*Problem to solve*
Reproduce the data verbatim, starting with its first line and ending with the line that contains "What do you see at coordinates (1163, 902)". Include both of those lines.

::::

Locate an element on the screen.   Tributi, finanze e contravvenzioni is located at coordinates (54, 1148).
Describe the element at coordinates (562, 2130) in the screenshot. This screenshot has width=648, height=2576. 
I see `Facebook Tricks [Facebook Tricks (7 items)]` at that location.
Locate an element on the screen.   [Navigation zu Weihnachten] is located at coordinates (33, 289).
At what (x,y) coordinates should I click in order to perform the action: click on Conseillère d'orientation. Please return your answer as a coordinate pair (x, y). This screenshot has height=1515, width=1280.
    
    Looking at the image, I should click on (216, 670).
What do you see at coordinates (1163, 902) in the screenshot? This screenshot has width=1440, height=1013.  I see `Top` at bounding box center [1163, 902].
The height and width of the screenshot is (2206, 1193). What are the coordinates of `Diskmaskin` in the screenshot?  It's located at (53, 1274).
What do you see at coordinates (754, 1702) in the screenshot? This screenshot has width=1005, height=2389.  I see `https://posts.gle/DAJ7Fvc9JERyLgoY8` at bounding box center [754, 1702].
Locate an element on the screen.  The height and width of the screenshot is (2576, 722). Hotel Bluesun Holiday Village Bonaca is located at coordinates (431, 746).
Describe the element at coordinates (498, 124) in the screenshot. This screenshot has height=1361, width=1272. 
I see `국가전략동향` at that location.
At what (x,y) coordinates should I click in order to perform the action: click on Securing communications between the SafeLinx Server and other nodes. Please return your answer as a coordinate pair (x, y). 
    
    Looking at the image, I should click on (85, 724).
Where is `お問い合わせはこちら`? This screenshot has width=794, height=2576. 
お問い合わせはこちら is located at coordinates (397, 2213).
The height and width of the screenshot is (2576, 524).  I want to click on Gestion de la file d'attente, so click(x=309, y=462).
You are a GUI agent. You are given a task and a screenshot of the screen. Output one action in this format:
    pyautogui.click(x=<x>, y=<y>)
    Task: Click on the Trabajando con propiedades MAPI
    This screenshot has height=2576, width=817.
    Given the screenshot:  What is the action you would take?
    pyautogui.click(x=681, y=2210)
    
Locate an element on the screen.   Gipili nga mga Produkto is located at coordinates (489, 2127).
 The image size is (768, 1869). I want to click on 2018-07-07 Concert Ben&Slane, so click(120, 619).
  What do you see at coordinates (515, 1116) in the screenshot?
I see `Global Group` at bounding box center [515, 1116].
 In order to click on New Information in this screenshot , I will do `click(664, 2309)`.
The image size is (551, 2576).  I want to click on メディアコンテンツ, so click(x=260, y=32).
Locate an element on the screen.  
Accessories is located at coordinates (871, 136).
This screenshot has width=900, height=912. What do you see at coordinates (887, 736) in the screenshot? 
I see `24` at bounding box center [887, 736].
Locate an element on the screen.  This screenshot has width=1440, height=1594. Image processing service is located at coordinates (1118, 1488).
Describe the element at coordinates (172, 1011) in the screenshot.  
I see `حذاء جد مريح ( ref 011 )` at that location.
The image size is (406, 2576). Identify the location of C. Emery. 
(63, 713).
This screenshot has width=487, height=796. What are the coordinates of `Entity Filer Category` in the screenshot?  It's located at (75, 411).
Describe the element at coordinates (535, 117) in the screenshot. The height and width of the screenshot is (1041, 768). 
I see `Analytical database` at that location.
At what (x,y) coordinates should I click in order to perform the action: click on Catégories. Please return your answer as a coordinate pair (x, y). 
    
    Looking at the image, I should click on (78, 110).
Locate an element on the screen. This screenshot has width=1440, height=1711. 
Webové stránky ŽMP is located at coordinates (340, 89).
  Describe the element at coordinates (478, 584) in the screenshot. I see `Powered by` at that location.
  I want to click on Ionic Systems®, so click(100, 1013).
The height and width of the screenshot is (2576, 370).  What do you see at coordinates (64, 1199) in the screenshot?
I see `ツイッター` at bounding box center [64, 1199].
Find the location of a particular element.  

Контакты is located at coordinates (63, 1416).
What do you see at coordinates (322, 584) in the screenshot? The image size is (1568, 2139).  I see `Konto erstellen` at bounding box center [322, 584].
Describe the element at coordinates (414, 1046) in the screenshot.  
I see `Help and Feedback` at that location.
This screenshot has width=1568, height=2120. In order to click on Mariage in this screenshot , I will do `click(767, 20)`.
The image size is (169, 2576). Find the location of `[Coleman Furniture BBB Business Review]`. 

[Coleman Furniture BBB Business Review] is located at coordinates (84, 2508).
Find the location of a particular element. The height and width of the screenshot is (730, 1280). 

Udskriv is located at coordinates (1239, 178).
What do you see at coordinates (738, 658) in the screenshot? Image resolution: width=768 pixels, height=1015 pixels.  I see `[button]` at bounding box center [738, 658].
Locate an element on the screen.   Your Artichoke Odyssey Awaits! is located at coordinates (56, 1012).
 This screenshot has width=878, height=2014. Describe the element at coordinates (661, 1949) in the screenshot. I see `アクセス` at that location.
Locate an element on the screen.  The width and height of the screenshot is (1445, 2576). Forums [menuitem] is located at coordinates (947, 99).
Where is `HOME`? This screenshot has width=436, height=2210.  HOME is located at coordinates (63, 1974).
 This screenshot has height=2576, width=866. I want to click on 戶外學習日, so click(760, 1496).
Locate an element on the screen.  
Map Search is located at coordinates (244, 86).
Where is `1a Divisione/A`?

::::

*Written response*
Locate an element on the screen.   Tributi, finanze e contravvenzioni is located at coordinates (54, 1148).
Describe the element at coordinates (562, 2130) in the screenshot. This screenshot has width=648, height=2576. 
I see `Facebook Tricks [Facebook Tricks (7 items)]` at that location.
Locate an element on the screen.   [Navigation zu Weihnachten] is located at coordinates (33, 289).
At what (x,y) coordinates should I click in order to perform the action: click on Conseillère d'orientation. Please return your answer as a coordinate pair (x, y). This screenshot has height=1515, width=1280.
    
    Looking at the image, I should click on (216, 670).
What do you see at coordinates (1163, 902) in the screenshot? This screenshot has width=1440, height=1013.  I see `Top` at bounding box center [1163, 902].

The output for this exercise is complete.